The nodes that occur within two hops upstream or downstream from an epicenter are designated the immediate influence zone of that epicenter. For the top-ranked epicenter, the immediate influence zone was identified manually and was restricted to the perturbed highest activity network. Downregulated genes which occur within two hops of the epicenter were picked from the full network and added to the influence zone.

Since manually examining the full network for dysregulated genes in the vicinity of every epicenter is a time consuming and laborious task, an automated script was developed to facilitate the quick extraction of the influence zone. This can be done on the full network or on the highest activity network. This allows for easy identification of nodes with significant dysregulation, and can be used for further analysis. This script uses a default fold change cut-off of 2.0. Both the number of hops and the fold change can be varied by the user if necessary.

Functional enrichment

Gene set enrichment was performed against the KEGG [12] database using WebGestalt [17]. A hypergeometric test with P-value of 0.05 with FDR correction was used for statistical analysis.

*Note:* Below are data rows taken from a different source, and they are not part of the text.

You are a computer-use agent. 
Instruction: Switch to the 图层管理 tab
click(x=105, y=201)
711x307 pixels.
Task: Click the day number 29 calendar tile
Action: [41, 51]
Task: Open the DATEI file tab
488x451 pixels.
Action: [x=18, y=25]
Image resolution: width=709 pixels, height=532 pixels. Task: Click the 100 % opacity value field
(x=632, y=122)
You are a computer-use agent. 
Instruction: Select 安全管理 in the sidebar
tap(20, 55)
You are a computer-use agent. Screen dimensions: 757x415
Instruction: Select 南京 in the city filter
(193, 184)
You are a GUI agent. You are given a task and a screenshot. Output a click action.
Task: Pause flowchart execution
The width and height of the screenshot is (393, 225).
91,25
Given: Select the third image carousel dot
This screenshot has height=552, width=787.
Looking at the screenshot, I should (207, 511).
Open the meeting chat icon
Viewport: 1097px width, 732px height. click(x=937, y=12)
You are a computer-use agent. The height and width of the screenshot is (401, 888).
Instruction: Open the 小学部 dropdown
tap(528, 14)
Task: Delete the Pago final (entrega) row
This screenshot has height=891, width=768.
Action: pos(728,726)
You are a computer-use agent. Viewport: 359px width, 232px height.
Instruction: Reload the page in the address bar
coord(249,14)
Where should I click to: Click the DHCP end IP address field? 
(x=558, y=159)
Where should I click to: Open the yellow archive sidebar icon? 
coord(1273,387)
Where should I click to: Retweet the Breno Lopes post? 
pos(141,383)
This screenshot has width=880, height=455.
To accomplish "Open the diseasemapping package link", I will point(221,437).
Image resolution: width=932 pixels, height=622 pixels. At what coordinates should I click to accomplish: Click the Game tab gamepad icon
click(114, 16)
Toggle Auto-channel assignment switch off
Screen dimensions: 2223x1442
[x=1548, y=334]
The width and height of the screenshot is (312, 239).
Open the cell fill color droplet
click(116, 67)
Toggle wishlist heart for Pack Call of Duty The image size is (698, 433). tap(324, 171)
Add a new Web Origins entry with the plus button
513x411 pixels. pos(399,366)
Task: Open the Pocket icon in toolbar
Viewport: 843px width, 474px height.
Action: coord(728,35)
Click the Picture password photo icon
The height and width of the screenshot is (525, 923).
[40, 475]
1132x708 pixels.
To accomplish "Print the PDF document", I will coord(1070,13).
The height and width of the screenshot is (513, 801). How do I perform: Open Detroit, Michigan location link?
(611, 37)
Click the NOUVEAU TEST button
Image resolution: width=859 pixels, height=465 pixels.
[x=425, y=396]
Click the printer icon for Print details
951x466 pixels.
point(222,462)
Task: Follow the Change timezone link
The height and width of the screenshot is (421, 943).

Network visualization was carried out with Cytoscape, and the Cytoscape plugin ClueGO [18] was used for GO module enrichment.

Sensitivity analysis

Two separate sensitivity analyses were carried out, one by increasing the expression levels of all genes by a randomly chosen value between 0 and 5 %, and the other by decreasing the expression levels of all genes similarly. This reflects measurement errors that can be introduced in the microarray data due to variability in the sensitivity of the detector. All numbers reported are an average of 100 independent experiments.

Results

The algorithm was implemented in Python 2.7, and uses the functions provided by Networkx 1.7 for computing all the centrality measures. Dijkstra s algorithm [19] was used for finding shortest paths. The EpiTracer algorithm was able to analyse a dataset consisting of 10,306 nodes and 74,404 edges on a 16 core Xeon server in less than 30 minutes.

The results of the first case study are provided in detail in the next section, followed by a summary of the second case study.

Case study 1

Microarray data for the overexpression of PARK2 in human glioma cell line (U251) and control (GFP) were taken from (E–GEOD–61973) [9]. PARK2 (PARKIN) is an E3 ubiquitin ligase whose dysfunction has been associated with Parkinsonism. The authors of this data, in their study [9], show that PARK2 is frequently deleted or downregulated in human glioma, and demonstrate that overexpression of PARK2 can significantly inhibit glioma cell growth. Through the EpiTracer algorithm, we uncover the global reprogramming of gene expression resulting from this perturbation, and highlight the epicenters of this process. We also provide a ranked list of influential players in this perturbation.

System description

The gene expression profiles were normalized and filtered, and the list of differentially expressed genes was extracted using a fold change cut-off of 1.5. It was found that 605 genes were downregulated and 1,089 genes were upregulated as a result of the overexpression of PARK2. In general, genes associated with cell cycle, ubiquitin mediated proteolysis, ErbB signaling pathway, MAPK, JAK-STAT signaling, WNT signaling, Hedgehog signaling pathway and pathways related to lipid metabolism were differentially expressed. A summary of network properties is shown in Fig. 3 a.
Fig. 3

Case study 1 (PARK2 overexpression in human glioma cell line). Data corresponding to overexpression of PARK2 in human glioma cell line (U251). a Human PPI network comprising of 10,306 nodes and 74,404 edges. Nodes colored red are upregulated upon perturbation, and nodes colored green are downregulated. (a1) Table of network properties. b Perturbation-specific *HAN (highest activity network), with network properties in table b1. c The 5 epicenters which were differentially expressed, along with their immediate neighbors d List of epicenters specific to the perturbation as well as global epicenters

Highest activity paths (HAPs)

All-pairs-shortest paths were calculated for the control network as well as the perturbed network. Paths with length ≥ 2 were sorted in the ascending order of path cost. It was found that the number of paths retained at a percentile cut-off of 0.2 was twice that retained when a cut-off of 0.1 was used. Thus the conservative threshold of 0.1 percentile was chosen, resulting in 67,728 paths being retained as highest activity paths (HAPs) in the perturbed network and 58,570 HAPs in the control network.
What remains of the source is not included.